Nolan imposes architecture — a folding city here, an infinite staircase there — along with screenwriting rules on his James Bond-esque dream world. In an interview preface to Inception: The Shooting Script, he said, “What the film tries to do is keep it in the realm of science fiction—to keep it in the realm of the mechanical and the relatable so it doesn’t become abstract and incomprehensible.”

Inception is strange, but it’s never confusing, a fine line that elevates the movie to greatness.

Warner Bros. Pictures

Rather than show a failure of imagination (as in Tom Hardy’s one-liner, “You mustn’t be afraid to dream a little bigger”), this is essential to keep the dream grounded, if not outright indistinguishable from reality for its characters.
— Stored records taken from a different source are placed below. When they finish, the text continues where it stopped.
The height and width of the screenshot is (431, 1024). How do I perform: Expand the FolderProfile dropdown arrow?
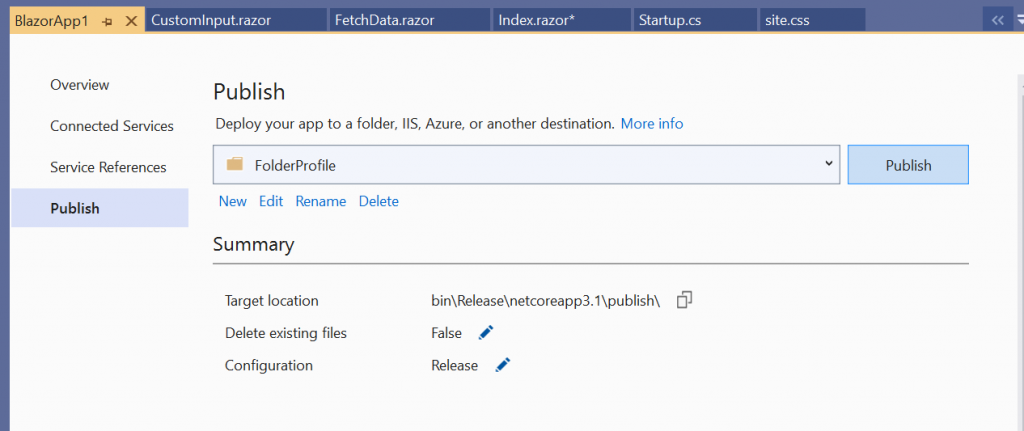tap(829, 164)
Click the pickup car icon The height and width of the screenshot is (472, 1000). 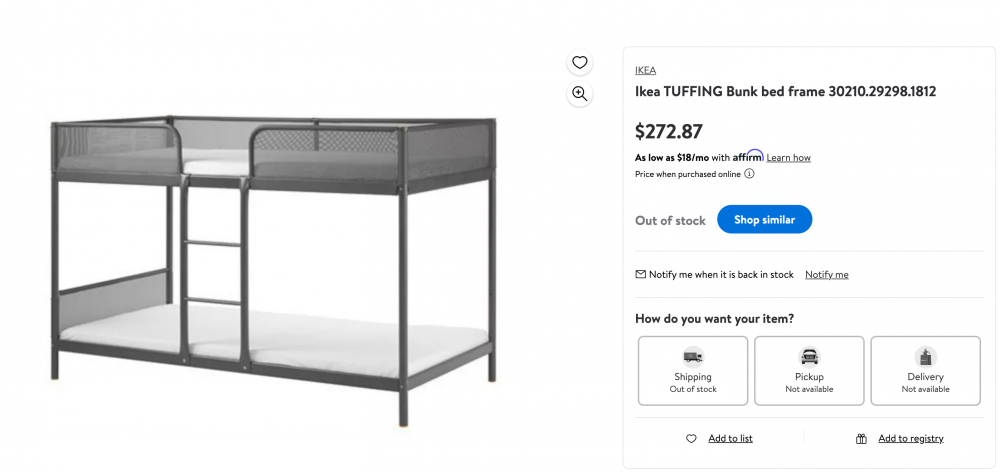pyautogui.click(x=809, y=357)
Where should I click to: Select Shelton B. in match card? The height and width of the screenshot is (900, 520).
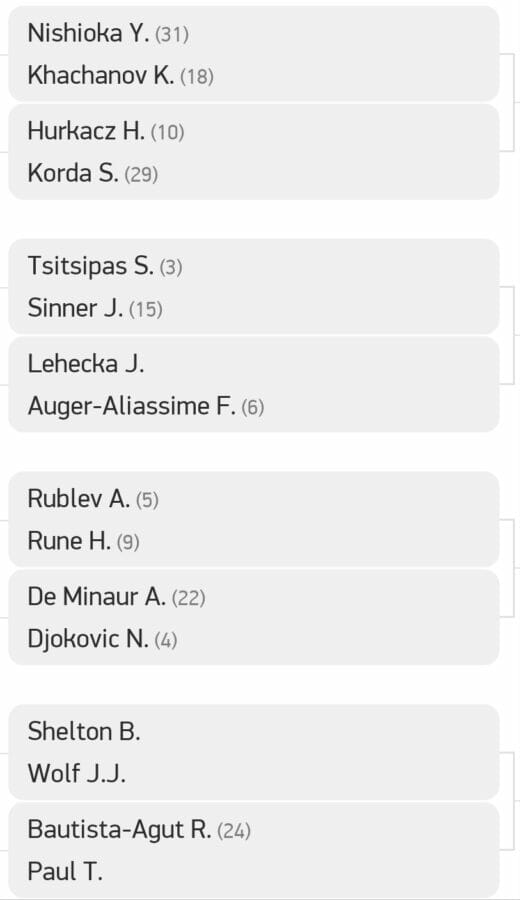pyautogui.click(x=84, y=732)
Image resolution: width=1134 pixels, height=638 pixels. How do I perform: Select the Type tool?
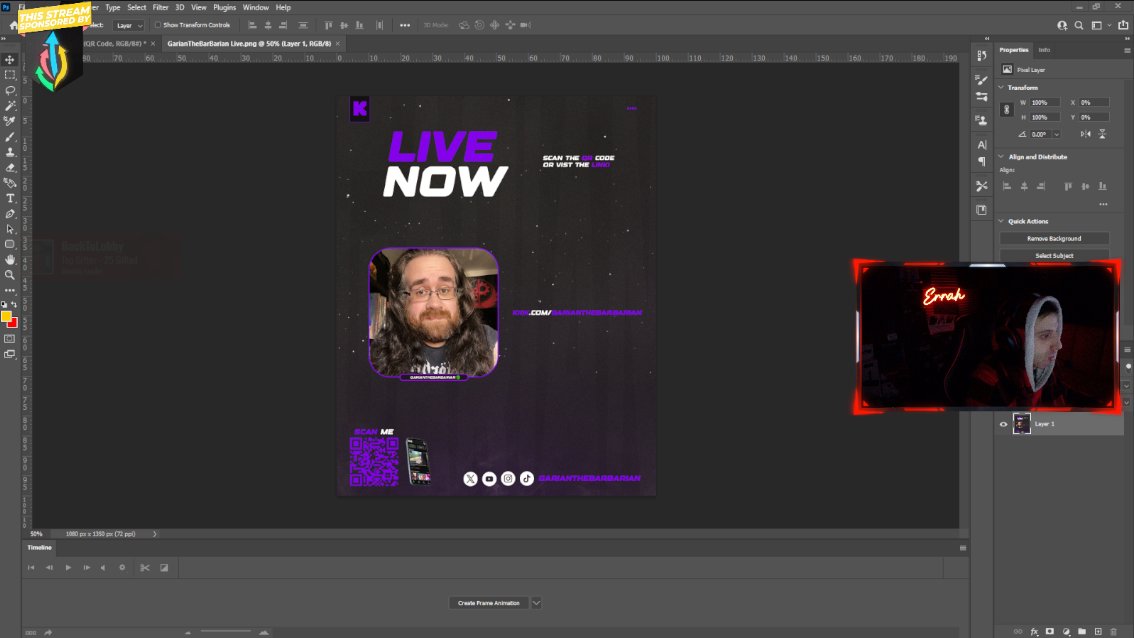(x=10, y=198)
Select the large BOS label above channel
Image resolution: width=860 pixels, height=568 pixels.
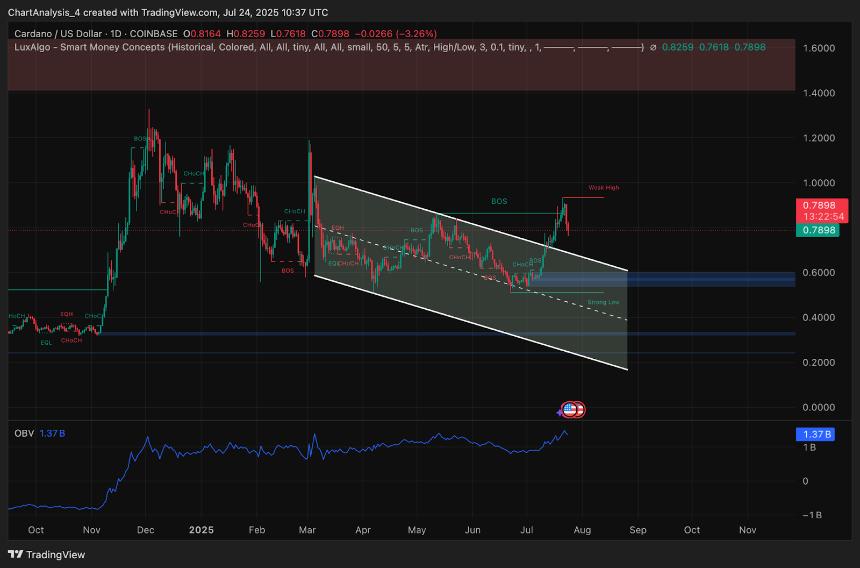pos(499,201)
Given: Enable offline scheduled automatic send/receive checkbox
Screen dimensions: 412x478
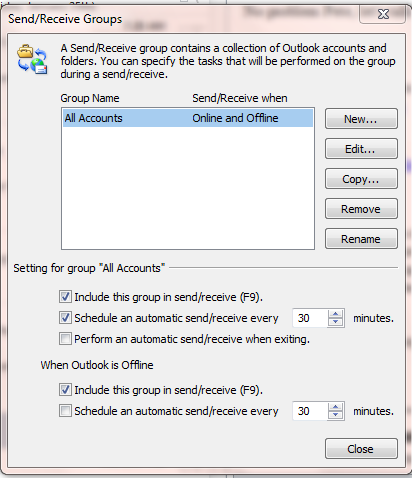Looking at the screenshot, I should click(x=65, y=411).
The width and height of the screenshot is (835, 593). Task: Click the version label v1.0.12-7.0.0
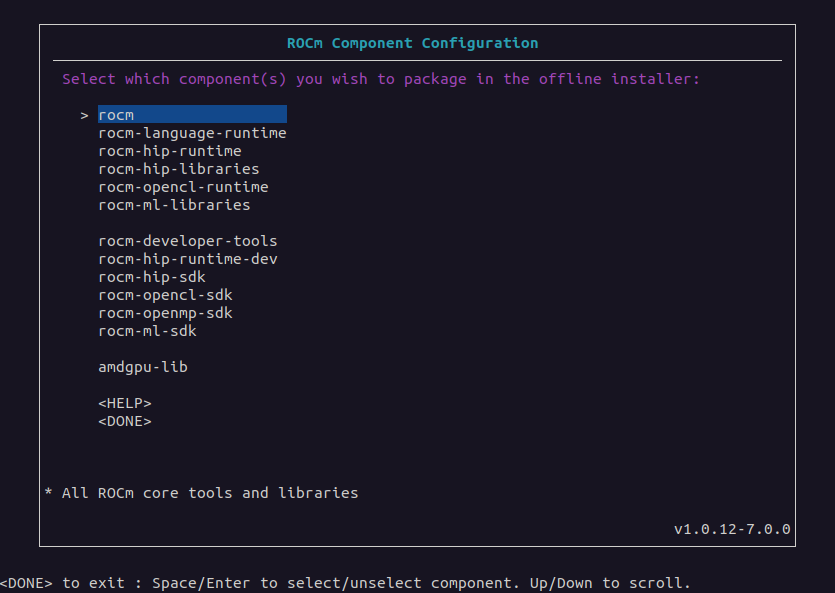pos(732,529)
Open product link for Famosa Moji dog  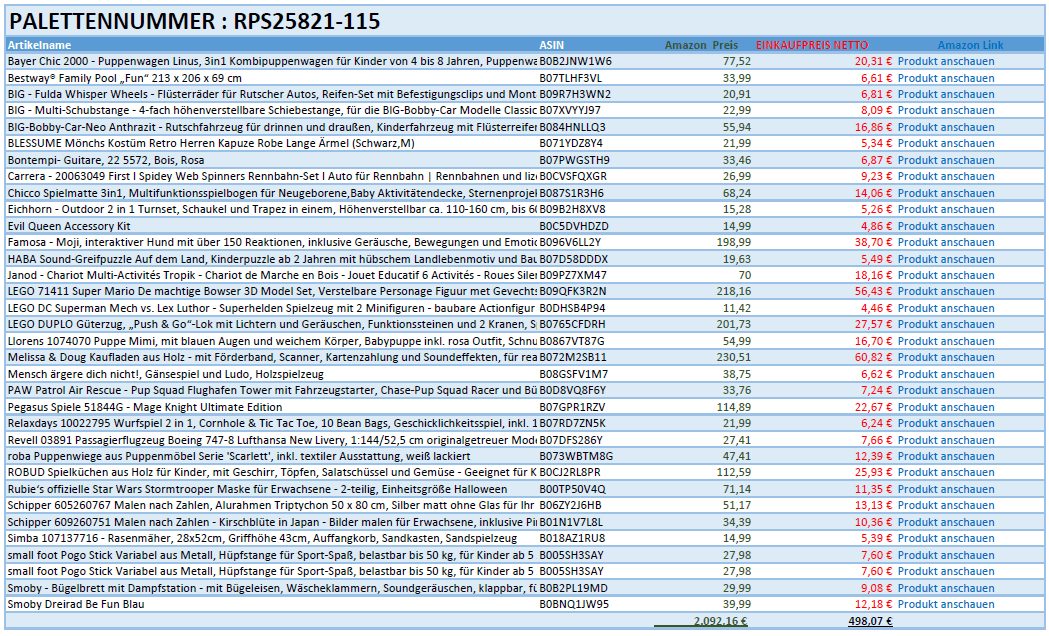945,242
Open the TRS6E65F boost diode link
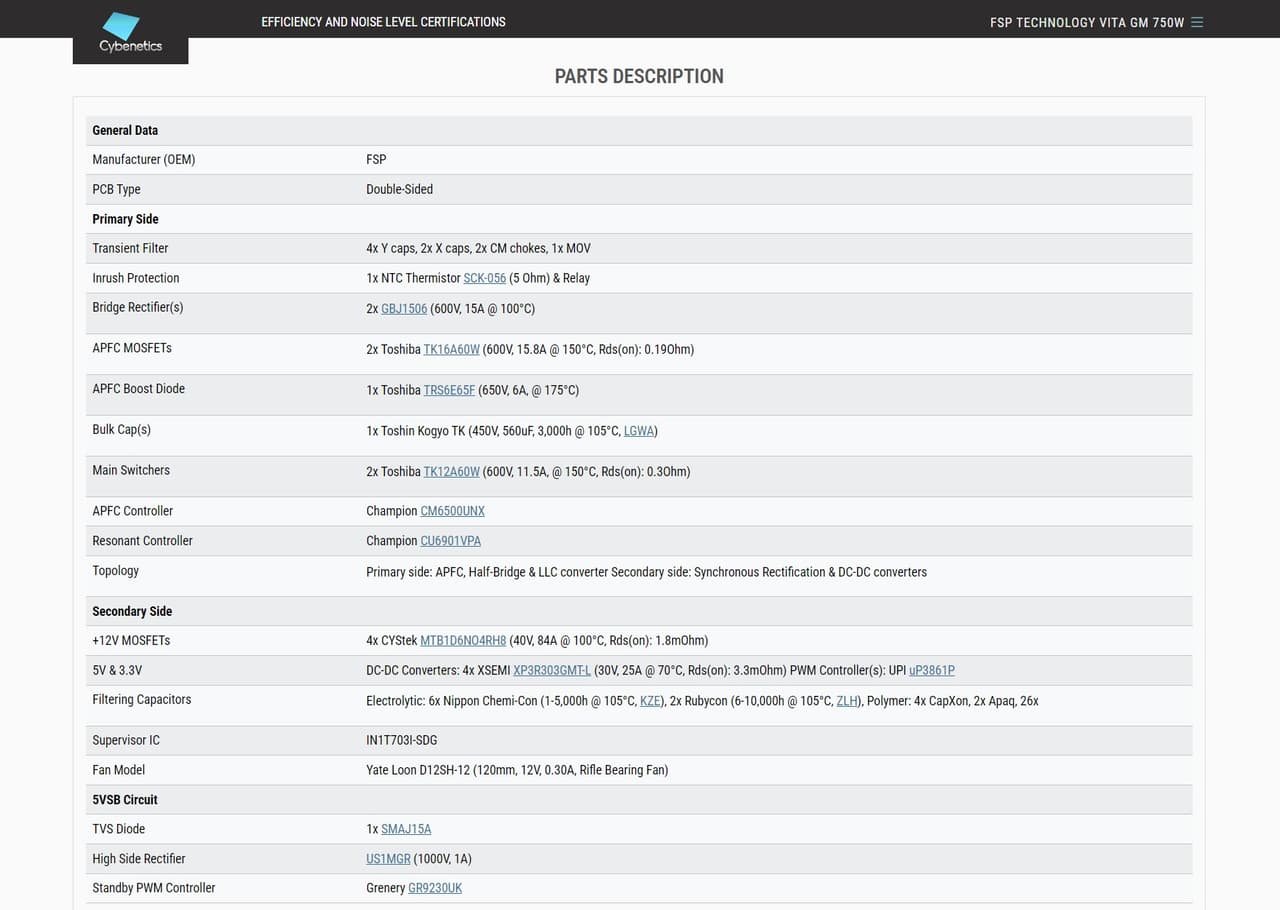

Whereas a true dream might veer more off into fantasy and become alienating to an outside viewer, Inception shows the type that’s designed to be accessible to other participants, especially the audience.

At the time of its release, critics embraced Inception for its originality. Here was the rare studio tentpole not based on an existing intellectual property, though Nolan was a brand unto himself after The Dark Knight, and he acknowledged to the Los Angeles Times that Inception “very much pulled from that era of movies where you had The Matrix, you had Dark City, you had The Thirteenth Floor.”

You also had Paprika, Satoshi Kon’s surreal 2006 anime parade, which contains a similar mind-bending hallway scene like the one where Cobb’s partner, Arthur (Joseph Gordon-Levitt), climbs the walls to fight subconscious projections of hotel security. Synthesizing cultural patterns, Nolan simply inception-ed critics and audiences the way his own cinematic influences inception-ed him.

This goes along with the conceit that there are no new ideas, just new hosts that transform old ones, sometimes forgetful of their source. In Inception, what’s observable isn’t always true, and the most persistent ideas aren’t always the healthiest ones. Yet the best movies, of which Inception surely qualifies as one of this century’s, continue to plumb the depths of the thematic subconscious while entertaining in equal measure.

Inception is streaming on Netflix.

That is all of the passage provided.